Oxygenation and lung volume

Effect of verticalization on PaO2/FiO2 ratio for responders was quick and started from the semi recumbent position epoch. Completion of this study on short periods, allowed to point out only fast responders. Among the mechanisms that can explain oxygenation increase, recruitment of previously nonaerated alveoli is supported by the stability of static compliance while the EELV/PBW increased. The compliance decrease of nonresponders has already been described in surgical population [26]. Richard et al. showed in a medical ARDS population of 16 patients comparable to ours, a bimodal distribution of oxygenation and EELV increase. In their study, responders had a PaO2/FiO2 increase above 40 % associated with a PEEP-volume (measured with prolonged exhalation to elastic equilibrium) increase associated with chord-compliance decrease. Past studies have yielded controversial results on the effect of position on oxygenation after surgical procedures [26]. Recent meta-analysis on prone position [27] suggested a mortality reduction mostly for the most hypoxemic patients (PaO2/FiO2 below 140 mmHg) at the cost of increased complications (pressure ulcer, endotracheal tube dislodgment or obstruction). Already recommended in the bundles for prevention of ventilator-associated pneumonia [11], the semirecumbent position can be routinely achieved during ventilation and could be proposed as an alternative to prone position. Gas exchange are not sufficiently precise to assess recruitment [12] or lung volume increase due to positioning (Fig. 1). Lung volume is a component of ventilatory-induced strain (Vt/EELV) [20, 28, 29], if its implication in ventilatory-induced lung injury is relevant in line with recent biological [20], human [28] and animal findings [29], we believe its bedside measurements might be helpful especially to discriminate which patient may benefit of positioning. The strain decrease found (specially for responders) could be an interesting tool, sharper than oxygenation, to indicate positioning but further studies are needed to test this hypothesis.
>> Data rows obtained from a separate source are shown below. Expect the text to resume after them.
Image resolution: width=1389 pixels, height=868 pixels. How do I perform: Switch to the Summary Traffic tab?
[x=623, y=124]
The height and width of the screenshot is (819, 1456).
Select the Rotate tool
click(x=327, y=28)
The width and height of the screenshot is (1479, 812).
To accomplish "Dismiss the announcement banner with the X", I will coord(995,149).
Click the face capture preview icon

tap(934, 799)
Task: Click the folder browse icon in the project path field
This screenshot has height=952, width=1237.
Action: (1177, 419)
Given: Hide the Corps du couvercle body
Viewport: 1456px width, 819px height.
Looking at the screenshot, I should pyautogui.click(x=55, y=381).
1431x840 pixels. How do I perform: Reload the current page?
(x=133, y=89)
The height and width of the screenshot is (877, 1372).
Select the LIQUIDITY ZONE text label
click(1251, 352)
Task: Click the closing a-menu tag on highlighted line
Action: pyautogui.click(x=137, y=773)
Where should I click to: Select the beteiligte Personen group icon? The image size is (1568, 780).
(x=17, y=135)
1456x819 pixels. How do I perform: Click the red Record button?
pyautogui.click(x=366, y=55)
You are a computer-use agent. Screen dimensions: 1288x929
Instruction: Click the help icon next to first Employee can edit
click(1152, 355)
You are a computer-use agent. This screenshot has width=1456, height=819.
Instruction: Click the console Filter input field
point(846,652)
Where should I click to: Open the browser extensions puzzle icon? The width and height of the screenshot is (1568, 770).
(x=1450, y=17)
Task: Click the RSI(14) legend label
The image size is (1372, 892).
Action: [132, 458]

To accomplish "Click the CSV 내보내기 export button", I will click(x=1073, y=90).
This study has limitations. Firstly, the sequence of positions has not been randomized. This prevented us to distinguish precisely the specific effect of the seated position (with legs down and higher trunk verticalization angle) from a time dependent effect of the verticalization [5]. EELV/PBW of responders, however, already increased in the semirecumbent epoch suggesting an immediate effect while it remained stable for non-responders. Although, a delayed effect on oxygenation and lung volume can not be eliminated [30]. Secondly, some variability of the nitrogen technique may exist with PEEP, although it has been shown to be acceptable [15]. Last, we conventionally chose PaO2/FiO2 increase to define responders albeit oxygenation variations are multifactorial especially during ARDS and mechanical ventilation [31]. Nonetheless FiO2 was stable all along the study. Physiological data, including abdominal pressure, esophageal pressure, cardiac output for shunt estimation in future studies would certainly improve our understanding of PaO2/FiO2 improvement during verticalization.

Patient positioning, especially the seated position, is a relatively simple way to improve oxygenation, notably for moderate and severe ARDS. The tools used in our study (specific beds and nitrogen washin/washout) are now routinely available outside of the research field, offering the prospect of a simple and rational use in ARDS.